Ana - Está aqui ainda uma fatia. O Gringodave (ele) deixou-a para ti ! -> There is a slice left. Gringodave (he) lefted it for you !


----------



## GringoDave

almufadado said:


> Epá, deixa-me uma fatia ! -> Hey, leave me a slice !
> 
> Ana - Está aqui ainda uma fatia. O Gringodave (ele) deixou-a para ti ! -> There is a slice left. Gringodave (he) left it for you !


----------



## Vanda

GringoDave said:


> Estava lendo um livro e eu vi fê-lo.
> «
> Obrigado



Eu, nativa, não entenderia nada desta frase em português! Primeira coisa que faria seria dizer:_ Como? Me explique o que quer dizer._
Mesmo porque a frase teria que ser assim: _estava lendo um livro e eu vi-o sendo feito/escrito.
_


----------



## Alentugano

Olá Almufa,
mas que confusão que para aí vai!
Então, vamos lá:



almufadado said:


> Eu fi-lo -> Eu o fiz
> *tu fizeste-lo Tu fizeste-o* -> Tu o fizeste
> *ele fê-lo -> ele o fez *
> Nós fizemo-lo -> nós *o* fizemos
> *vós fizesteis-lo *-> *Vós fizeste-lo* - > vós *o* fizeste*i*s
> *Eles fizeram-lo  Eles fizeram-no*-> Eles *o* fizeram
> 
> 
> "A Ana fez este bolo. (ela) Fê-lo para ti ?" -> "Ana baked this cake. Did she made it for you ?/ She did it for you ?"
> 
> "Pergunta à Ana : - Ana tu fizeste-*l*o para o Gringodave ? -> Ask Ana : - Ana did you make it for Gringodave?
> Ana : Sim, eu fi-lo para ele ! -> Yes, I made/did it for him !"
> 
> PS : When quoting or asking for a single word out of context you should put it between commas (IE.: "eu vi "fê-lo"" or else you might be missinterpeted).


----------



## Tagarela

Olá,


Vanda said:


> Eu, nativa, não entenderia nada desta frase em português! Primeira coisa que faria seria dizer:_ Como? Me explique o que quer dizer?_
> Mesmo porque a frase teria que ser assim: _estava lendo um livro e eu vi-o sendo feito/escrito.
> _



Vanda, acho que o Gringo quis dizer que viu a expressão "fê-lo" escrito no livro, e não que viu o processo de criação do livro, como o Alentugano apontou no _ps_.

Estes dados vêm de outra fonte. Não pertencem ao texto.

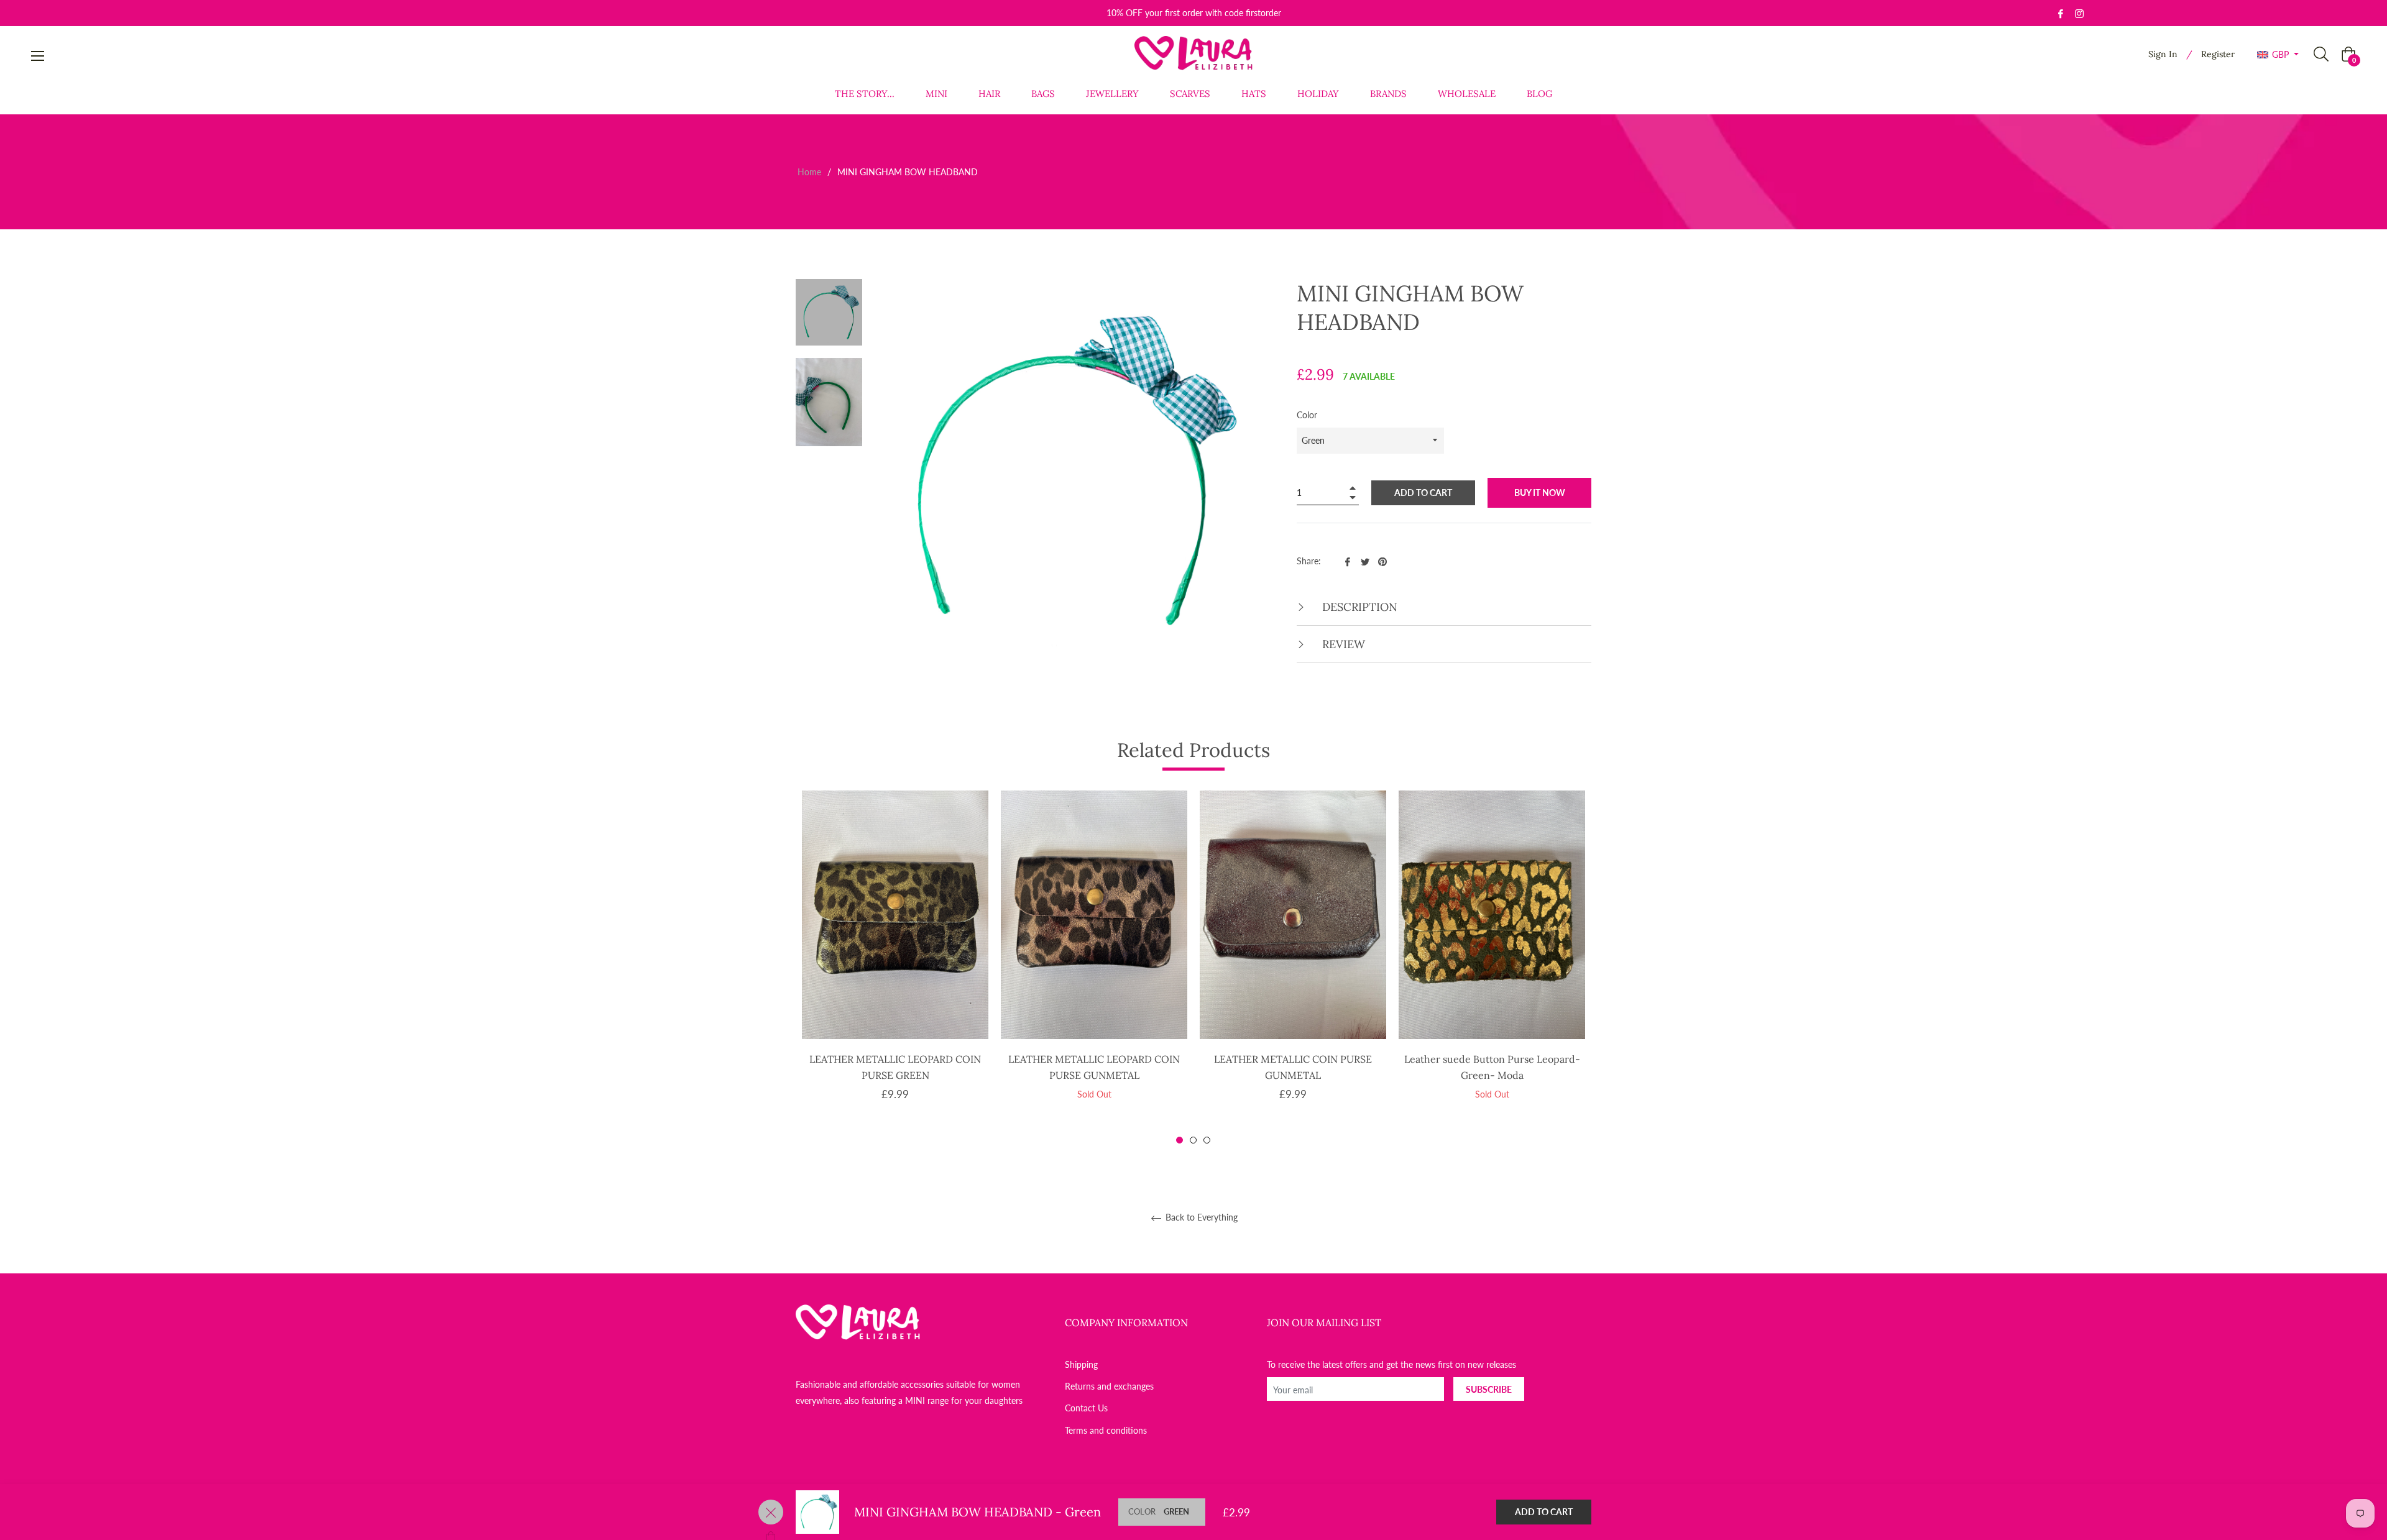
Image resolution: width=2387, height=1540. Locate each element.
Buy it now (1539, 492)
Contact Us (1086, 1408)
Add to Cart (1544, 1511)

Uma dúvida, esse tipo de construção, como "fê-lo", é usado coloquialmente em Portugal? No Brasil, não é muito comum na linguagem falada. 

Até.:


----------



## Vanda

É mesmo, Tata sumido! Tinha lido de viés. Agora que fui reler com cuidado... Não conte pra ninguém...


----------



## Erick404

Alentugano said:


> Eu fi-lo -> Eu o fiz
> *tu fizeste-lo Tu fizeste-o* -> Tu o fizeste
> *ele fê-lo -> ele o fez *
> Nós fizemo-lo -> nós *o* fizemos
> *vós fizesteis-lo *-> *Vós fizeste-lo* - > vós *o* *fizestes*
> *Eles fizeram-lo Eles fizeram-no*-> Eles *o* fizeram



Só pra esclarecer melhor: a forma de vós é *fizestes*, sem i antes do s!


----------



## almufadado

Alentugano said:


> Olá Almufa,
> mas que confusão que para aí vai!
> Então, vamos lá:


 					Originally Posted by *Alentugano* 

 

Quanto ao  "vós fizesteis", foi assim que aprendi ensinado por um professor que por sinal ensinava também latim.  
O google encontra (filtrado) cerca de *388* *Português* paginas de *"fizesteis"*. Mai no norte de Portugal é comum ver em uso. 
*"Vós fizeste-lo" *a mim não me soa, a partir da forma antiga, natural  mas posso estar errado. (tenho de ir ao sotão buscar a minha velha gramática dos verbos )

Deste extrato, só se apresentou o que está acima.